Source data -

————

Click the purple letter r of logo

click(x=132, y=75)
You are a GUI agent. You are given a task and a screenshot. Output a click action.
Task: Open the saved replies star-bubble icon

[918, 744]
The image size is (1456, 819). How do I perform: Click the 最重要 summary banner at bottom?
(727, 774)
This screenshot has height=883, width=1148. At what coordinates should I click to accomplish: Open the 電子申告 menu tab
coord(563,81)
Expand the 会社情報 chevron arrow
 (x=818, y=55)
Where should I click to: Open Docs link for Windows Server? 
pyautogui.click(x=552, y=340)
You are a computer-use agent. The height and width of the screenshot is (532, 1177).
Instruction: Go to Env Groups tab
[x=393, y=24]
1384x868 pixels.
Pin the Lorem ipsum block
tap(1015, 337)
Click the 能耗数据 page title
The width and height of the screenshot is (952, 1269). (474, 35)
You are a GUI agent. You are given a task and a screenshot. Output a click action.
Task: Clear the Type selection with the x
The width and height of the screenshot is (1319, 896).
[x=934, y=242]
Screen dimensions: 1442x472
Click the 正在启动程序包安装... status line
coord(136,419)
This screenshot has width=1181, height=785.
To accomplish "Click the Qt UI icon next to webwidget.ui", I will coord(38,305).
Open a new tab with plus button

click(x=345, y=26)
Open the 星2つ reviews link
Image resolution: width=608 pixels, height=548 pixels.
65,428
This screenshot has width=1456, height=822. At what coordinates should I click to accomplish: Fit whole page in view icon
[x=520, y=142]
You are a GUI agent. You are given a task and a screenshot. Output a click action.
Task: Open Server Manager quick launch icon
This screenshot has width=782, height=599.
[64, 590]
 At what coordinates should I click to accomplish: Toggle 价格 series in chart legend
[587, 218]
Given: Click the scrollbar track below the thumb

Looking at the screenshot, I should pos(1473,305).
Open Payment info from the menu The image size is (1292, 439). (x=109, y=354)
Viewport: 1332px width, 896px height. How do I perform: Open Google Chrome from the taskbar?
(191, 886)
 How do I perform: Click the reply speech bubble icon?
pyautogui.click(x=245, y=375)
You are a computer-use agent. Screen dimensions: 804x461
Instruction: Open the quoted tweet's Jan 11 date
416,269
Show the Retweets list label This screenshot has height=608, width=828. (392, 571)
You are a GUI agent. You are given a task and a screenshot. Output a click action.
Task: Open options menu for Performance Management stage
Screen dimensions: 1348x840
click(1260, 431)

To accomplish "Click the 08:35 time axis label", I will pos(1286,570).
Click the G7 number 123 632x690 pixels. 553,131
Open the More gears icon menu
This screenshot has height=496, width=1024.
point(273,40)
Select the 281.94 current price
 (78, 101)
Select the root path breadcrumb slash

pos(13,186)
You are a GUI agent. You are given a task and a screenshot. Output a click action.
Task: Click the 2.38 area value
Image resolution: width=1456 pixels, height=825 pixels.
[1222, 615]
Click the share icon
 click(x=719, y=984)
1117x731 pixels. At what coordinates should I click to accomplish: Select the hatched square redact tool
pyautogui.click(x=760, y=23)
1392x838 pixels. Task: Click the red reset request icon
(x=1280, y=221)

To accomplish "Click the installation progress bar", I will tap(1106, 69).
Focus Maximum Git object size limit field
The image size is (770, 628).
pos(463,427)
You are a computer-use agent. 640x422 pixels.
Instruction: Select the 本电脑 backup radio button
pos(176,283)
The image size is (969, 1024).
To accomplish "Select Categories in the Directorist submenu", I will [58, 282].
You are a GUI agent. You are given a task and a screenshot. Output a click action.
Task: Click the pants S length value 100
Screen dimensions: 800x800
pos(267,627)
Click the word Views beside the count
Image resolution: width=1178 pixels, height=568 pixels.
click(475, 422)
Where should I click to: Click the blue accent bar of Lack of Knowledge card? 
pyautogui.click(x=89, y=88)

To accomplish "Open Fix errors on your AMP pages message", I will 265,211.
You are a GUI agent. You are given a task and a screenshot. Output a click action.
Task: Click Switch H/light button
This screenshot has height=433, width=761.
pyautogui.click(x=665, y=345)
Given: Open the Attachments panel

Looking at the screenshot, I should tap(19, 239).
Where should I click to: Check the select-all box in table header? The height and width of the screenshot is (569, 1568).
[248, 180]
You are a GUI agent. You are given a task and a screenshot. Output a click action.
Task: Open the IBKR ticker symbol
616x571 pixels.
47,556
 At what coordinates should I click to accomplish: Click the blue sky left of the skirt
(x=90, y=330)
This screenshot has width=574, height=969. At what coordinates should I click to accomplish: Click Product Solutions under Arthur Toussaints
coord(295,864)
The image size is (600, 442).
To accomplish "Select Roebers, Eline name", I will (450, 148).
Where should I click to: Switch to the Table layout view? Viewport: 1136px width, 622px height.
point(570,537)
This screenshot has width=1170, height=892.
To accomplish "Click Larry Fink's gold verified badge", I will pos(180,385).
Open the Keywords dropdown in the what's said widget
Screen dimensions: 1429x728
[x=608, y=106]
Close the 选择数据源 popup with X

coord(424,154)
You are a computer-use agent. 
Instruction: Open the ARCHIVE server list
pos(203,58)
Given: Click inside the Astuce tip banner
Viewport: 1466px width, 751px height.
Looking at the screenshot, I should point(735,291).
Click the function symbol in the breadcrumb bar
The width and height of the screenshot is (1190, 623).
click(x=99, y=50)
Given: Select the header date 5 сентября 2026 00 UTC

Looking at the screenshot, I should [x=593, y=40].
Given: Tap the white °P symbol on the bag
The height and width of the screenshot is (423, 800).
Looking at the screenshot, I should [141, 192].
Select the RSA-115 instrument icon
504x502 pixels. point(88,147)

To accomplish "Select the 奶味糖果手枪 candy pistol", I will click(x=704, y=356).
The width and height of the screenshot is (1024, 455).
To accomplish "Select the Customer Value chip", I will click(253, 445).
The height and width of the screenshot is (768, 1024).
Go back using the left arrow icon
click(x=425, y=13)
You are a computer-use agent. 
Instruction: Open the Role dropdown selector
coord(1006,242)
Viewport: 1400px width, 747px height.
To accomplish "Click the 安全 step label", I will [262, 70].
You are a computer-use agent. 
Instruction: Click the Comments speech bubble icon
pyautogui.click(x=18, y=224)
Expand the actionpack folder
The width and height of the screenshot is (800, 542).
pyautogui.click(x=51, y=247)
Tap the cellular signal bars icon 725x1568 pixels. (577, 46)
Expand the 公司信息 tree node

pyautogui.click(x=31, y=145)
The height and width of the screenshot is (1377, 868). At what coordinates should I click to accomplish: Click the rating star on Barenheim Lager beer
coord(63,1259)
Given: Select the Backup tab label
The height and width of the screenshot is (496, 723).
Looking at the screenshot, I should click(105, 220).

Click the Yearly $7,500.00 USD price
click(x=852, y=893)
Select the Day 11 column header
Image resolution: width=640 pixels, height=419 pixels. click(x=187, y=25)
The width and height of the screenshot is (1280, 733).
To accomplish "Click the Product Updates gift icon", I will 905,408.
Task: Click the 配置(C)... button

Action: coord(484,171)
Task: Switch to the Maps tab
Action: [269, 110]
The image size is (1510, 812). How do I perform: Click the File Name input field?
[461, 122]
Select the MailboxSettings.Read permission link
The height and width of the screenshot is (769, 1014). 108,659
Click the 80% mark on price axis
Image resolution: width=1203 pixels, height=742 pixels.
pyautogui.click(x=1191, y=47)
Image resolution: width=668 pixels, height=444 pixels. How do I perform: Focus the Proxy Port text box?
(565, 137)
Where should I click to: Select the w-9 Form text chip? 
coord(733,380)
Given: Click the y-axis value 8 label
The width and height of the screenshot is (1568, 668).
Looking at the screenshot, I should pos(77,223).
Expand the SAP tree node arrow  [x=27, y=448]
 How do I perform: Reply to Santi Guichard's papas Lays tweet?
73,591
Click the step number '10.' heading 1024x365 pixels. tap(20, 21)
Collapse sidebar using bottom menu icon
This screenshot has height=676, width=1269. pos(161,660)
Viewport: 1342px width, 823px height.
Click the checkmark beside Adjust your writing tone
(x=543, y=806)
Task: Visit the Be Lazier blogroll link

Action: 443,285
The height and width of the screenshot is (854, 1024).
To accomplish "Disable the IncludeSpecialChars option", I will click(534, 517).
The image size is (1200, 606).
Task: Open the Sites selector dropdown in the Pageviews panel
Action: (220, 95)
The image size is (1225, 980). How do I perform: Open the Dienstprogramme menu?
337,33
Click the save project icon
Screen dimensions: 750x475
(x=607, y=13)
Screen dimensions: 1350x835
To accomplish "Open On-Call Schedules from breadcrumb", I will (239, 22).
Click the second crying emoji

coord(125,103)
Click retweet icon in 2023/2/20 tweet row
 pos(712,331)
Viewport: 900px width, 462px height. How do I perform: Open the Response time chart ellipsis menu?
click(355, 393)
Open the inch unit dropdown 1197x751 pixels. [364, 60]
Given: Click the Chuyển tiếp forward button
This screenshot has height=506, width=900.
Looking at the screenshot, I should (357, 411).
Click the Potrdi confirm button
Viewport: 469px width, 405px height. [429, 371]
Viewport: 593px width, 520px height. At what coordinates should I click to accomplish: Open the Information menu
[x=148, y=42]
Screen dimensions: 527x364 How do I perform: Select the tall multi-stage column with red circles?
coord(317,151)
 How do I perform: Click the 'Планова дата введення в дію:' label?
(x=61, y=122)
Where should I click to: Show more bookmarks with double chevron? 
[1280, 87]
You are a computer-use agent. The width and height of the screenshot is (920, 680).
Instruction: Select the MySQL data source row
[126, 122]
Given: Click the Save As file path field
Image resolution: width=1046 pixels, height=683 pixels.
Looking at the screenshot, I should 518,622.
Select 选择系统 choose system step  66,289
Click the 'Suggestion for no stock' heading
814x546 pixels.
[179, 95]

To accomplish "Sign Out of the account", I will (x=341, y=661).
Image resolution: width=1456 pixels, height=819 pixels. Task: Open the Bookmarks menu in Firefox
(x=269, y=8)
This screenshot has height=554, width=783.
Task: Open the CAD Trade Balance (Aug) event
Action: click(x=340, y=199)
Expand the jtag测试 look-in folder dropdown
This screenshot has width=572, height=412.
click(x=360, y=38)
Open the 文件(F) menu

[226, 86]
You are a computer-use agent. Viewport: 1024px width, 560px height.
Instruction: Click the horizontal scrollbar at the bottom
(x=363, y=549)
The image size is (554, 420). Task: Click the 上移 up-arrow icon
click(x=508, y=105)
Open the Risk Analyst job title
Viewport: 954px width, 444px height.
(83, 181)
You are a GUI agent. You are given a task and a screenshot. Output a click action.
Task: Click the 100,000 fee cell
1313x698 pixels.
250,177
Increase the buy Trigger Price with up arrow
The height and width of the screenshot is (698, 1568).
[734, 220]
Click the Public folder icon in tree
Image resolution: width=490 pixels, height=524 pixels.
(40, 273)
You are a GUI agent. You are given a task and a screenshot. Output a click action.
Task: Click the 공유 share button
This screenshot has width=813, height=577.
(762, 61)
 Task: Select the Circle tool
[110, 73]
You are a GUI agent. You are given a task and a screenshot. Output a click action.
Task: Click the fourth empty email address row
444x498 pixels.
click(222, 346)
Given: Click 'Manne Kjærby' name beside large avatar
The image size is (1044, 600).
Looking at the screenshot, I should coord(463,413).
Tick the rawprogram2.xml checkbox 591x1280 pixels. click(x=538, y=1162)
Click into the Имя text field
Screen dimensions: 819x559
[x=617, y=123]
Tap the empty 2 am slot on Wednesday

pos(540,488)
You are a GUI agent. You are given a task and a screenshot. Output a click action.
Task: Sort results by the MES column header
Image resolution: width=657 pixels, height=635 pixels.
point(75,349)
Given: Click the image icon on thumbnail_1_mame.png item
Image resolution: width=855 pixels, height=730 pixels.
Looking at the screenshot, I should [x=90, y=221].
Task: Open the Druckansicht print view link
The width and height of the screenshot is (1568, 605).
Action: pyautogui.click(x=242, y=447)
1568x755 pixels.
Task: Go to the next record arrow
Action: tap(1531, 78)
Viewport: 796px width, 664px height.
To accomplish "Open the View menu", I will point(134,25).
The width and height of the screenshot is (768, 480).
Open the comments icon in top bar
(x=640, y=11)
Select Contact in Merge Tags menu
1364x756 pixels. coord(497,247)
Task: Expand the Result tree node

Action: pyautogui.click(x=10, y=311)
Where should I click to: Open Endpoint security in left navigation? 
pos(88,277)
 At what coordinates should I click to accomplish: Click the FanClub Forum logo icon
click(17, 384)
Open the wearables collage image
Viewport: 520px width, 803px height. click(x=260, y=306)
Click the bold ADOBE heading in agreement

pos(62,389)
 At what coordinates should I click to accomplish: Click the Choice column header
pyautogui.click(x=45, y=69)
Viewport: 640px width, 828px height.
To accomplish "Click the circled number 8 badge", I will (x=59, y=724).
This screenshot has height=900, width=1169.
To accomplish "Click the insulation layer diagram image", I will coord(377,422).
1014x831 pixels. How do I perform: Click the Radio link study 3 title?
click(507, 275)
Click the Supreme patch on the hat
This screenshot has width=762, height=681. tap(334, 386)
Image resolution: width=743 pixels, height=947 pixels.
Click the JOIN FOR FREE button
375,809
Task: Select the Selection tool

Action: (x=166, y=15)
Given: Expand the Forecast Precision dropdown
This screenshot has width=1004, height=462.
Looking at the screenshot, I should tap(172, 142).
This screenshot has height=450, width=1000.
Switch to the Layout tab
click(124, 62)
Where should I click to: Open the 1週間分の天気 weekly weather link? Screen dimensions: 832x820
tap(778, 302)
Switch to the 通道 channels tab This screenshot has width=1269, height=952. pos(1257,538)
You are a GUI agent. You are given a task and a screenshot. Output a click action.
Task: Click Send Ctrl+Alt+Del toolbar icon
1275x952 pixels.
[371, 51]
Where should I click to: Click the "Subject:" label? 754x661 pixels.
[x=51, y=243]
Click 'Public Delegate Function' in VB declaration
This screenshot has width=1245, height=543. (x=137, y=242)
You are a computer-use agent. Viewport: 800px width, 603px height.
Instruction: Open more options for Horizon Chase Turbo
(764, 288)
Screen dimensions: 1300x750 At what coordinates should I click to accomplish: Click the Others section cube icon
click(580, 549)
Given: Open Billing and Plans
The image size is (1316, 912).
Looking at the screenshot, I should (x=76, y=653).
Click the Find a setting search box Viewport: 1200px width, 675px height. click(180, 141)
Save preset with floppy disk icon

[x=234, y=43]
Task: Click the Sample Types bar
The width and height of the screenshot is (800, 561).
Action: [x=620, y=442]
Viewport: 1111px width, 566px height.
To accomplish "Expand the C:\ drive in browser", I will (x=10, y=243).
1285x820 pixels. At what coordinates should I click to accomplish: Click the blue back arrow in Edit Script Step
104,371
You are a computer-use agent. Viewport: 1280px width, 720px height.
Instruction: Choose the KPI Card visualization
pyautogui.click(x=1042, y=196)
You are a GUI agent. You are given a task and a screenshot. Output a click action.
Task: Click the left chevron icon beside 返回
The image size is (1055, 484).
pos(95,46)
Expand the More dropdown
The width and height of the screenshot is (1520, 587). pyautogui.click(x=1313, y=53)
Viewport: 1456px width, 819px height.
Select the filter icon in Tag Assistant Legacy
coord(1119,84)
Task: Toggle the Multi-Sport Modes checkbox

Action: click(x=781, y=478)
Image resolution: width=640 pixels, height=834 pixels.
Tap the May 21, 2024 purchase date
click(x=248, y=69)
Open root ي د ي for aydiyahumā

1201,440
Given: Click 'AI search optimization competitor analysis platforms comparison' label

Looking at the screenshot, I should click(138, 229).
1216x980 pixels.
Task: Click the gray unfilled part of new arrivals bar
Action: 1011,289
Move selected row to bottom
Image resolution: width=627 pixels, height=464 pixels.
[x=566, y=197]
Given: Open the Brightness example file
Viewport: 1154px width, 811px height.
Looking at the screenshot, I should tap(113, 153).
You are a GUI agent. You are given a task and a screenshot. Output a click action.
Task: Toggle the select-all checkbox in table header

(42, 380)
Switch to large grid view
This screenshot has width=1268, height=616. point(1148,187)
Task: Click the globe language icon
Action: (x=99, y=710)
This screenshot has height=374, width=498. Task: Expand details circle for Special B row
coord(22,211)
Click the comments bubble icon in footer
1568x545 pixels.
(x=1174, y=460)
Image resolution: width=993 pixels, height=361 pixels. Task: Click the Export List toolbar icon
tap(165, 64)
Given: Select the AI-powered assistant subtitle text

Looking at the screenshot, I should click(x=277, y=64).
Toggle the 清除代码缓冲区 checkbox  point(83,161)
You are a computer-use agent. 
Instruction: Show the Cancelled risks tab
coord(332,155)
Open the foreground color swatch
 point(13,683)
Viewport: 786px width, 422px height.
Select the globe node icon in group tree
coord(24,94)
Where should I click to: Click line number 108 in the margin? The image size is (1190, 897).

————

Required action - Please determine how many lines in the entries contain the word "axis" and reply with that figure alone.

Response box - 3